-------- Record extracts
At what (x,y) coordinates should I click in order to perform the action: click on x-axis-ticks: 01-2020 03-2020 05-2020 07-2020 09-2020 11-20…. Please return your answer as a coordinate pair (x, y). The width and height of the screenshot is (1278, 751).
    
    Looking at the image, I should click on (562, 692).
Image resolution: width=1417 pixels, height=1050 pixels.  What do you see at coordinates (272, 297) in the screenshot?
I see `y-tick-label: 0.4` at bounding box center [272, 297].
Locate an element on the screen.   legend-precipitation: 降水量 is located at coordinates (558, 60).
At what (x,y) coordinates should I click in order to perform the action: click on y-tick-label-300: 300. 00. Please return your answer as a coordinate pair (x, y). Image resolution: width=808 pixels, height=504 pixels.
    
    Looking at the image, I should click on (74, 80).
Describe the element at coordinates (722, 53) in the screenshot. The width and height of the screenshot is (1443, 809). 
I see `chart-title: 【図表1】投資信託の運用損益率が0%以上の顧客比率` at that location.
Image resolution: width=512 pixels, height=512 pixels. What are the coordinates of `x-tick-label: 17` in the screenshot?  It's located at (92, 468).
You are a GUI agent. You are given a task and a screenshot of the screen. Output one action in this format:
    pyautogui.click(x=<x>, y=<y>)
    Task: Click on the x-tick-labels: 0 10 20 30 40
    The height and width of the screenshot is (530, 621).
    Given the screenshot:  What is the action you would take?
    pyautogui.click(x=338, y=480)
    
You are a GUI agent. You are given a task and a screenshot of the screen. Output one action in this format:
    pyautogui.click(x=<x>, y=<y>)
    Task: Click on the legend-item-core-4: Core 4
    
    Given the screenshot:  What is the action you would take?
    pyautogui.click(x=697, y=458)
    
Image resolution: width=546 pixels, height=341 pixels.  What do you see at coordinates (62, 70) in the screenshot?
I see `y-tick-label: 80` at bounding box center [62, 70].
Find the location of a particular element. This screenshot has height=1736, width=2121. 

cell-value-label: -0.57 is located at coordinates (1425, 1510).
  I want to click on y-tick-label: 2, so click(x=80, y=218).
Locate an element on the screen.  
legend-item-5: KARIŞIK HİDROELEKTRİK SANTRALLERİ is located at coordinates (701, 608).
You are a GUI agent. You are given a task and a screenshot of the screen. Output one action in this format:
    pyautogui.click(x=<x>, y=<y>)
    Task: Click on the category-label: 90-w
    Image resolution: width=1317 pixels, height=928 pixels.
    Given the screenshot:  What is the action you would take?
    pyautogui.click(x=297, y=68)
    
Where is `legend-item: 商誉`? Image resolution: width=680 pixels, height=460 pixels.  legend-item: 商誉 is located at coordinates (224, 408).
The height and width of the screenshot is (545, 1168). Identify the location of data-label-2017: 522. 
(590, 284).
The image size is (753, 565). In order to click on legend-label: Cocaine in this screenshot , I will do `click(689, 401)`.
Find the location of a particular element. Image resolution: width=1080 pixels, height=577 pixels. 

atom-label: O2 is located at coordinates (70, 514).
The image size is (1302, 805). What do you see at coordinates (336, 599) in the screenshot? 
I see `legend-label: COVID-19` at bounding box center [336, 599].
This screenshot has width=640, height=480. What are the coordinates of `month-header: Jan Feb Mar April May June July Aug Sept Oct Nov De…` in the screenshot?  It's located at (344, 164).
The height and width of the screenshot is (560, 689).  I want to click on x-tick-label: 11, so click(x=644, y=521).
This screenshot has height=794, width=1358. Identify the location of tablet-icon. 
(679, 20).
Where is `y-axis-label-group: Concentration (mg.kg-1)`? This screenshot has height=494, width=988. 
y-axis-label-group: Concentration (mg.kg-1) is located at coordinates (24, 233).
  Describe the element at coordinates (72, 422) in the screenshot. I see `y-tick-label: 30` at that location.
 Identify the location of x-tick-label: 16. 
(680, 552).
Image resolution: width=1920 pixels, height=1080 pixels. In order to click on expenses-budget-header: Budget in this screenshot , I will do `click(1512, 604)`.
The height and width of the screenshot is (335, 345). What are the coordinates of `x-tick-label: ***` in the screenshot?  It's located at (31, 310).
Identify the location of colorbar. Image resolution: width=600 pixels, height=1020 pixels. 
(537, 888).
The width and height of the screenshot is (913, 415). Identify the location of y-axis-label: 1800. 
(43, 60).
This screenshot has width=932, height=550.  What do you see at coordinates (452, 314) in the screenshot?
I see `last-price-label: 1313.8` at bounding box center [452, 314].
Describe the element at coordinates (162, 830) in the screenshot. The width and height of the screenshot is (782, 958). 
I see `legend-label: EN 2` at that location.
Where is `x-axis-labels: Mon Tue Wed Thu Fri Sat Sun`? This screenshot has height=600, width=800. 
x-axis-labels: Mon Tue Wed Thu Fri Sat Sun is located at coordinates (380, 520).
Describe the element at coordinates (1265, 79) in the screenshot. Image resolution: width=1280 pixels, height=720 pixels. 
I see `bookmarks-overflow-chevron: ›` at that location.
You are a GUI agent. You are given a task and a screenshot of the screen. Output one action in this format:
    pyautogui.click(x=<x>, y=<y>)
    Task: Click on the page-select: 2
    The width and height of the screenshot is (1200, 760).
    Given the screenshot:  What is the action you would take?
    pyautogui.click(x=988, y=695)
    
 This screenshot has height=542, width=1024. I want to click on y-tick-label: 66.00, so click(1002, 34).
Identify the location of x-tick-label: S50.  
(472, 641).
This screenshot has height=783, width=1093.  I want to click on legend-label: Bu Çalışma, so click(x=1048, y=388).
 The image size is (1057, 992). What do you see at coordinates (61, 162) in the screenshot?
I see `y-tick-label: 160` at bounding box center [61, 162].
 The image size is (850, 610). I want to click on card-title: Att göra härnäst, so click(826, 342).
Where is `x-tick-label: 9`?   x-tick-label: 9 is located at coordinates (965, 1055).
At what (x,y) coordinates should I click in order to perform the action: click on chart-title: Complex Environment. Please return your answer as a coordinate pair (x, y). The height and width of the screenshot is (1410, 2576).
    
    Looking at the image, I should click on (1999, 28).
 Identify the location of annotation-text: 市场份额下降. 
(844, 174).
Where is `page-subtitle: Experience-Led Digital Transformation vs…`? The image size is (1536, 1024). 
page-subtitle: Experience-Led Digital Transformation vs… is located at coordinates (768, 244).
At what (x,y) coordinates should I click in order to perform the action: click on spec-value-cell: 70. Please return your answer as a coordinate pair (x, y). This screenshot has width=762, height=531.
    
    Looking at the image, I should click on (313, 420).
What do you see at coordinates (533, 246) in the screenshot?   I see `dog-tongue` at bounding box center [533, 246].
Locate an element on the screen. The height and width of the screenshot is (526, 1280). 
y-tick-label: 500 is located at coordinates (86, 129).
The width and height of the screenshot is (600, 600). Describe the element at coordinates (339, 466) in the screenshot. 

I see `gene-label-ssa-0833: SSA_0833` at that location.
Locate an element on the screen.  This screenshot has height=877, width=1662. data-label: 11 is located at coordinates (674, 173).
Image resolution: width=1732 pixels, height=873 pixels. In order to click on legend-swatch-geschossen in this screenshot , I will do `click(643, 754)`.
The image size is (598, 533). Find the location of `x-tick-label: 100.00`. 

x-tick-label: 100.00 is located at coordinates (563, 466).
----------------
Copy the whole listing above, line for line, without changing a single character.

At what (x,y) coordinates should I click in order to perform the action: click on x-axis-ticks: 01-2020 03-2020 05-2020 07-2020 09-2020 11-20…. Please return your answer as a coordinate pair (x, y). The width and height of the screenshot is (1278, 751).
    
    Looking at the image, I should click on (562, 692).
Image resolution: width=1417 pixels, height=1050 pixels.  What do you see at coordinates (272, 297) in the screenshot?
I see `y-tick-label: 0.4` at bounding box center [272, 297].
Locate an element on the screen.   legend-precipitation: 降水量 is located at coordinates (558, 60).
At what (x,y) coordinates should I click in order to perform the action: click on y-tick-label-300: 300. 00. Please return your answer as a coordinate pair (x, y). Image resolution: width=808 pixels, height=504 pixels.
    
    Looking at the image, I should click on (74, 80).
Describe the element at coordinates (722, 53) in the screenshot. The width and height of the screenshot is (1443, 809). 
I see `chart-title: 【図表1】投資信託の運用損益率が0%以上の顧客比率` at that location.
Image resolution: width=512 pixels, height=512 pixels. What are the coordinates of `x-tick-label: 17` in the screenshot?  It's located at (92, 468).
You are a GUI agent. You are given a task and a screenshot of the screen. Output one action in this format:
    pyautogui.click(x=<x>, y=<y>)
    Task: Click on the x-tick-labels: 0 10 20 30 40
    The height and width of the screenshot is (530, 621).
    Given the screenshot:  What is the action you would take?
    pyautogui.click(x=338, y=480)
    
You are a GUI agent. You are given a task and a screenshot of the screen. Output one action in this format:
    pyautogui.click(x=<x>, y=<y>)
    Task: Click on the legend-item-core-4: Core 4
    
    Given the screenshot:  What is the action you would take?
    pyautogui.click(x=697, y=458)
    
Image resolution: width=546 pixels, height=341 pixels.  What do you see at coordinates (62, 70) in the screenshot?
I see `y-tick-label: 80` at bounding box center [62, 70].
Find the location of a particular element. This screenshot has height=1736, width=2121. 

cell-value-label: -0.57 is located at coordinates (1425, 1510).
  I want to click on y-tick-label: 2, so click(x=80, y=218).
Locate an element on the screen.  
legend-item-5: KARIŞIK HİDROELEKTRİK SANTRALLERİ is located at coordinates (701, 608).
You are a GUI agent. You are given a task and a screenshot of the screen. Output one action in this format:
    pyautogui.click(x=<x>, y=<y>)
    Task: Click on the category-label: 90-w
    Image resolution: width=1317 pixels, height=928 pixels.
    Given the screenshot:  What is the action you would take?
    pyautogui.click(x=297, y=68)
    
Where is `legend-item: 商誉`? Image resolution: width=680 pixels, height=460 pixels.  legend-item: 商誉 is located at coordinates (224, 408).
The height and width of the screenshot is (545, 1168). Identify the location of data-label-2017: 522. 
(590, 284).
The image size is (753, 565). In order to click on legend-label: Cocaine in this screenshot , I will do `click(689, 401)`.
Find the location of a particular element. Image resolution: width=1080 pixels, height=577 pixels. 

atom-label: O2 is located at coordinates (70, 514).
The image size is (1302, 805). What do you see at coordinates (336, 599) in the screenshot? 
I see `legend-label: COVID-19` at bounding box center [336, 599].
This screenshot has width=640, height=480. What are the coordinates of `month-header: Jan Feb Mar April May June July Aug Sept Oct Nov De…` in the screenshot?  It's located at (344, 164).
The height and width of the screenshot is (560, 689).  I want to click on x-tick-label: 11, so click(x=644, y=521).
This screenshot has height=794, width=1358. Identify the location of tablet-icon. 
(679, 20).
Where is `y-axis-label-group: Concentration (mg.kg-1)`? This screenshot has height=494, width=988. 
y-axis-label-group: Concentration (mg.kg-1) is located at coordinates (24, 233).
  Describe the element at coordinates (72, 422) in the screenshot. I see `y-tick-label: 30` at that location.
 Identify the location of x-tick-label: 16. 
(680, 552).
Image resolution: width=1920 pixels, height=1080 pixels. In order to click on expenses-budget-header: Budget in this screenshot , I will do `click(1512, 604)`.
The height and width of the screenshot is (335, 345). What are the coordinates of `x-tick-label: ***` in the screenshot?  It's located at (31, 310).
Identify the location of colorbar. Image resolution: width=600 pixels, height=1020 pixels. 
(537, 888).
The width and height of the screenshot is (913, 415). Identify the location of y-axis-label: 1800. 
(43, 60).
This screenshot has width=932, height=550.  What do you see at coordinates (452, 314) in the screenshot?
I see `last-price-label: 1313.8` at bounding box center [452, 314].
Describe the element at coordinates (162, 830) in the screenshot. The width and height of the screenshot is (782, 958). 
I see `legend-label: EN 2` at that location.
Where is `x-axis-labels: Mon Tue Wed Thu Fri Sat Sun`? This screenshot has height=600, width=800. 
x-axis-labels: Mon Tue Wed Thu Fri Sat Sun is located at coordinates (380, 520).
Describe the element at coordinates (1265, 79) in the screenshot. Image resolution: width=1280 pixels, height=720 pixels. 
I see `bookmarks-overflow-chevron: ›` at that location.
You are a GUI agent. You are given a task and a screenshot of the screen. Output one action in this format:
    pyautogui.click(x=<x>, y=<y>)
    Task: Click on the page-select: 2
    The width and height of the screenshot is (1200, 760).
    Given the screenshot:  What is the action you would take?
    pyautogui.click(x=988, y=695)
    
 This screenshot has height=542, width=1024. I want to click on y-tick-label: 66.00, so click(1002, 34).
Identify the location of x-tick-label: S50.  
(472, 641).
This screenshot has height=783, width=1093.  I want to click on legend-label: Bu Çalışma, so click(x=1048, y=388).
 The image size is (1057, 992). What do you see at coordinates (61, 162) in the screenshot?
I see `y-tick-label: 160` at bounding box center [61, 162].
 The image size is (850, 610). I want to click on card-title: Att göra härnäst, so click(826, 342).
Where is `x-tick-label: 9`?   x-tick-label: 9 is located at coordinates (965, 1055).
At what (x,y) coordinates should I click in order to perform the action: click on chart-title: Complex Environment. Please return your answer as a coordinate pair (x, y). The height and width of the screenshot is (1410, 2576).
    
    Looking at the image, I should click on (1999, 28).
 Identify the location of annotation-text: 市场份额下降. 
(844, 174).
Where is `page-subtitle: Experience-Led Digital Transformation vs…`? The image size is (1536, 1024). 
page-subtitle: Experience-Led Digital Transformation vs… is located at coordinates (768, 244).
At what (x,y) coordinates should I click in order to perform the action: click on spec-value-cell: 70. Please return your answer as a coordinate pair (x, y). This screenshot has width=762, height=531.
    
    Looking at the image, I should click on (313, 420).
What do you see at coordinates (533, 246) in the screenshot?   I see `dog-tongue` at bounding box center [533, 246].
Locate an element on the screen. The height and width of the screenshot is (526, 1280). 
y-tick-label: 500 is located at coordinates (86, 129).
The width and height of the screenshot is (600, 600). Describe the element at coordinates (339, 466) in the screenshot. 

I see `gene-label-ssa-0833: SSA_0833` at that location.
Locate an element on the screen.  This screenshot has height=877, width=1662. data-label: 11 is located at coordinates (674, 173).
Image resolution: width=1732 pixels, height=873 pixels. In order to click on legend-swatch-geschossen in this screenshot , I will do `click(643, 754)`.
The image size is (598, 533). Find the location of `x-tick-label: 100.00`. 

x-tick-label: 100.00 is located at coordinates (563, 466).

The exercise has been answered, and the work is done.